--- INFORMATION SHOWN ---
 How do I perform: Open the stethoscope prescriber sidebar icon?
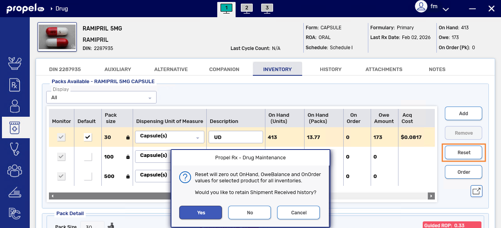(14, 149)
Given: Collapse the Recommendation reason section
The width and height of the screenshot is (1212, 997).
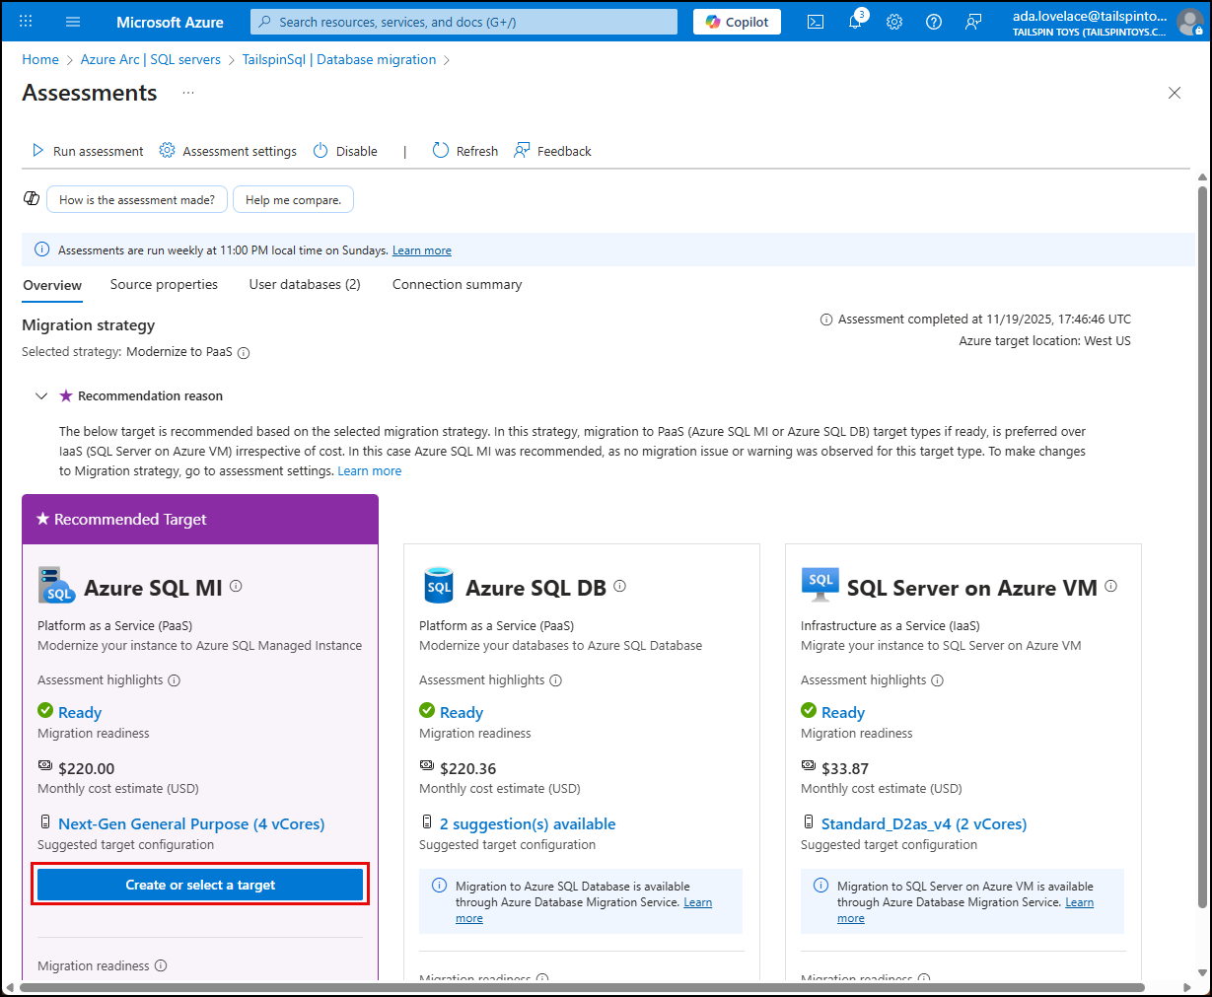Looking at the screenshot, I should (41, 394).
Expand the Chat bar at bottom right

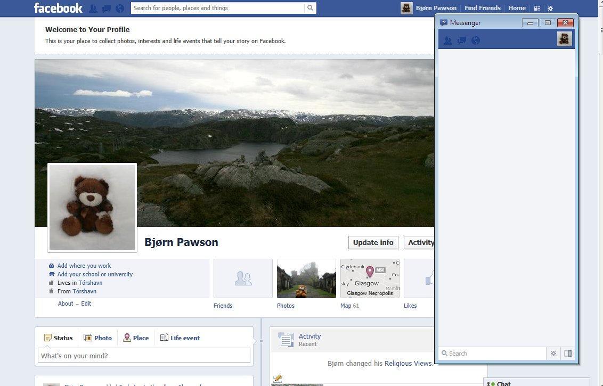click(x=503, y=383)
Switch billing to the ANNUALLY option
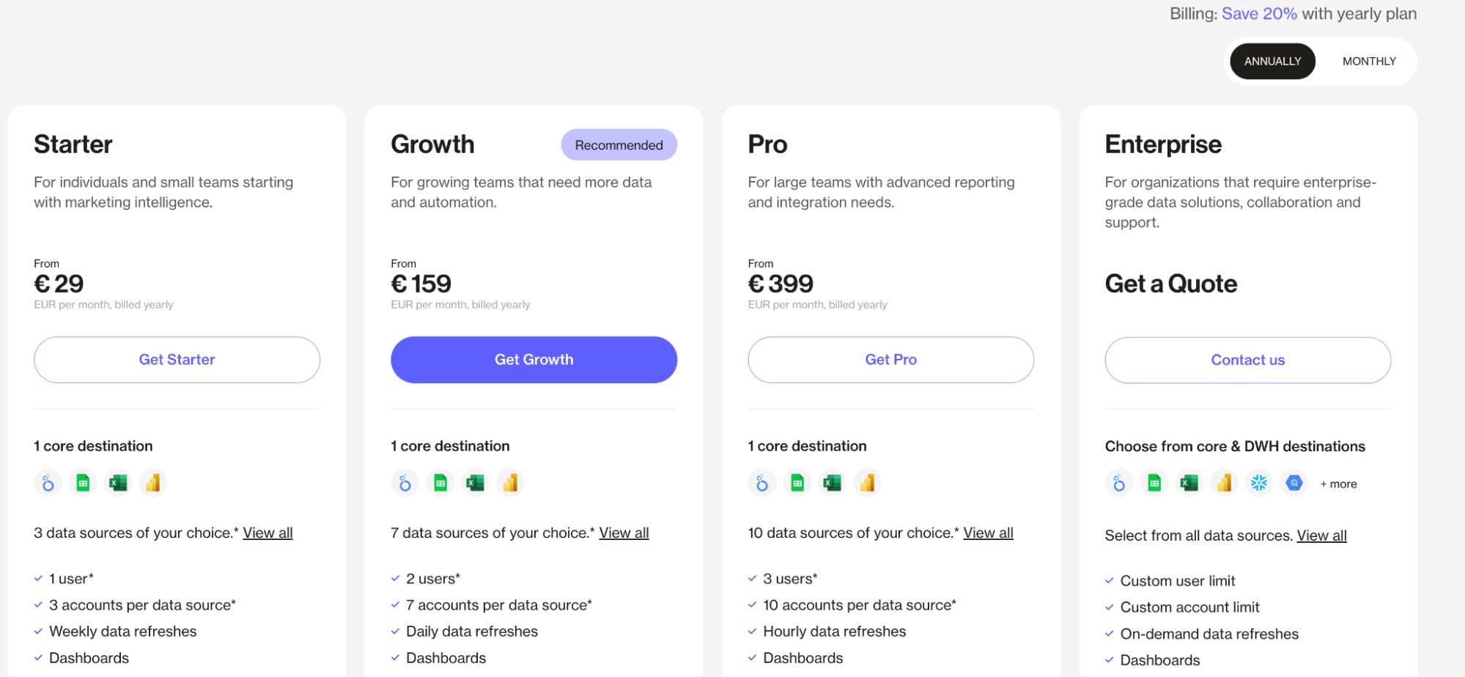The image size is (1465, 677). [x=1272, y=61]
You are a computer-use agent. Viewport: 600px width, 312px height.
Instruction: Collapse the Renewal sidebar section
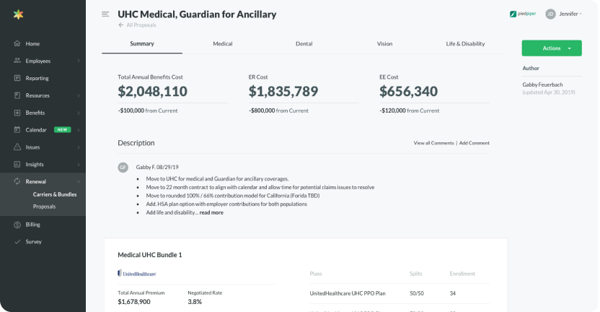(78, 181)
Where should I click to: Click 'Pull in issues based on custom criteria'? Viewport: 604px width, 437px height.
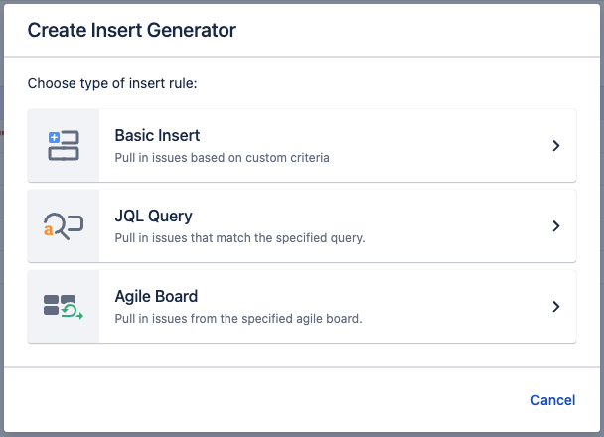pyautogui.click(x=222, y=157)
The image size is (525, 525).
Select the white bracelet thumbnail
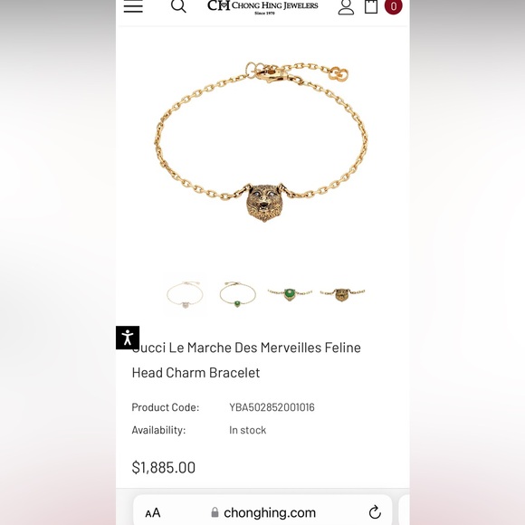click(185, 294)
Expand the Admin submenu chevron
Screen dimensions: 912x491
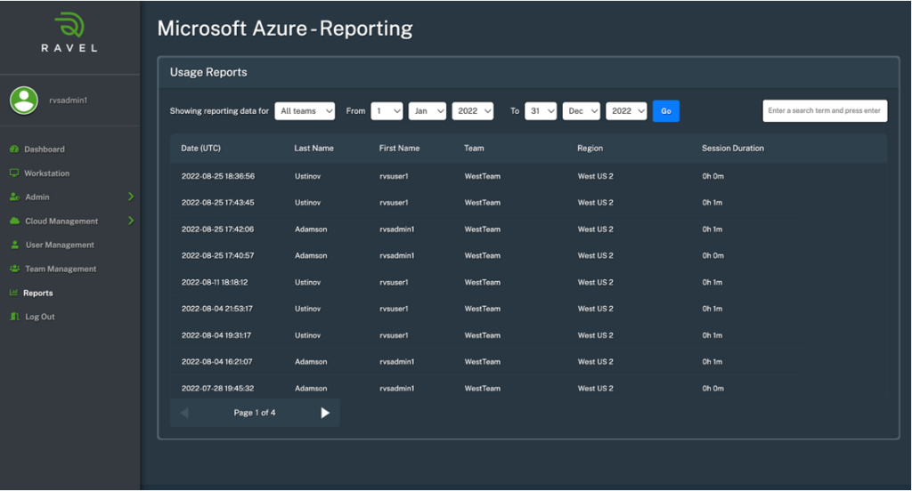(x=131, y=197)

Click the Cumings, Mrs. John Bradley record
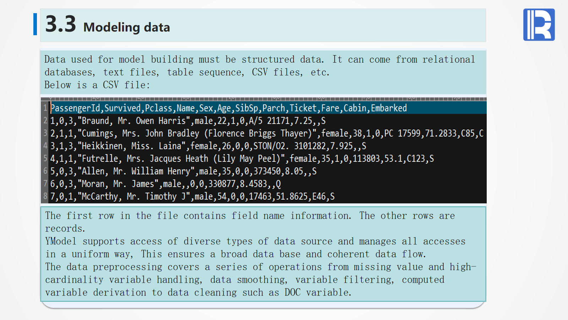coord(266,133)
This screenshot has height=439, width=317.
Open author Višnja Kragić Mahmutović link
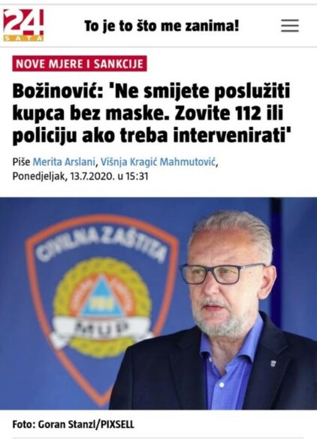[158, 162]
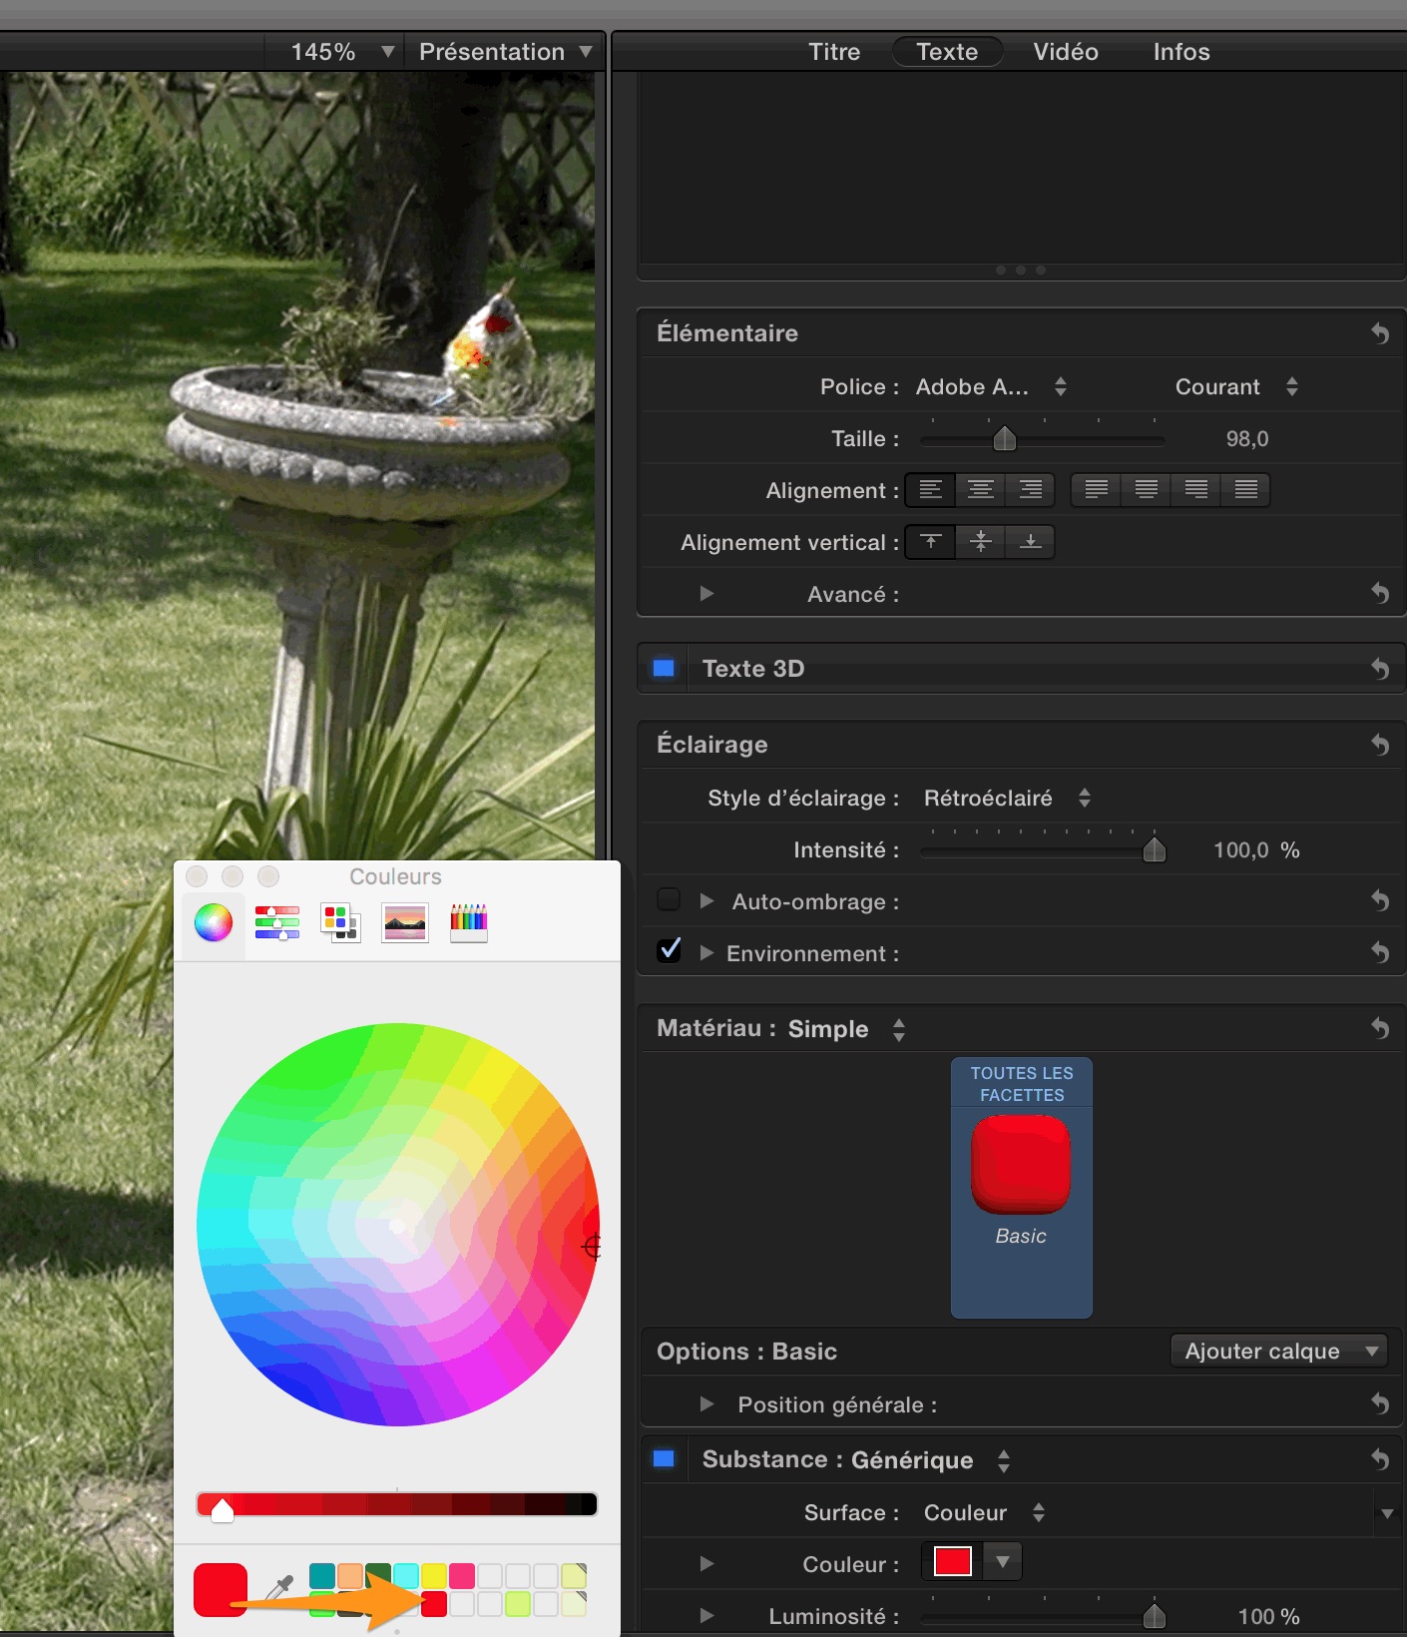Open the color palettes picker mode
Viewport: 1407px width, 1637px height.
click(x=340, y=923)
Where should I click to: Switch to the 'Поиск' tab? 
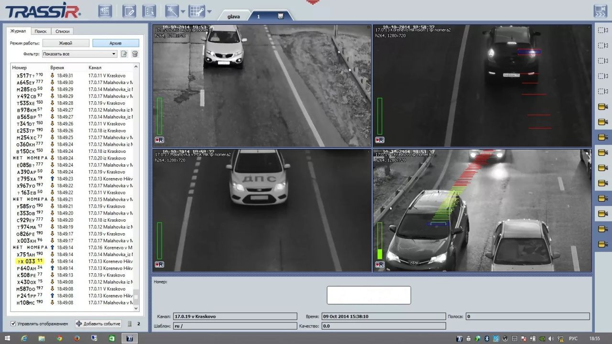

--- INSTRUCTIONS TO FOLLOW ---
Without including any picture, print all of the entries above exactly.

--- EXPECTED ANSWER ---
 How do I perform: Open the stethoscope prescriber sidebar icon?
(14, 149)
Given: Collapse the Recommendation reason section
The width and height of the screenshot is (1212, 997).
Looking at the screenshot, I should (41, 394).
Expand the Chat bar at bottom right

click(x=503, y=383)
Switch billing to the ANNUALLY option
The image size is (1465, 677). [x=1272, y=61]
You are a computer-use agent. Viewport: 600px width, 312px height.
Instruction: Collapse the Renewal sidebar section
(78, 181)
Where should I click to: Click 'Pull in issues based on custom criteria'? Viewport: 604px width, 437px height.
pyautogui.click(x=222, y=157)
The image size is (525, 525).
Select the white bracelet thumbnail
click(185, 294)
Expand the Admin submenu chevron
Screen dimensions: 912x491
(x=131, y=197)

Click the Cumings, Mrs. John Bradley record
coord(266,133)
This screenshot has height=439, width=317.
Open author Višnja Kragić Mahmutović link
[158, 162]
Open the color palettes picker mode
Viewport: 1407px width, 1637px height.
click(x=340, y=923)
Where should I click to: Switch to the 'Поиск' tab? 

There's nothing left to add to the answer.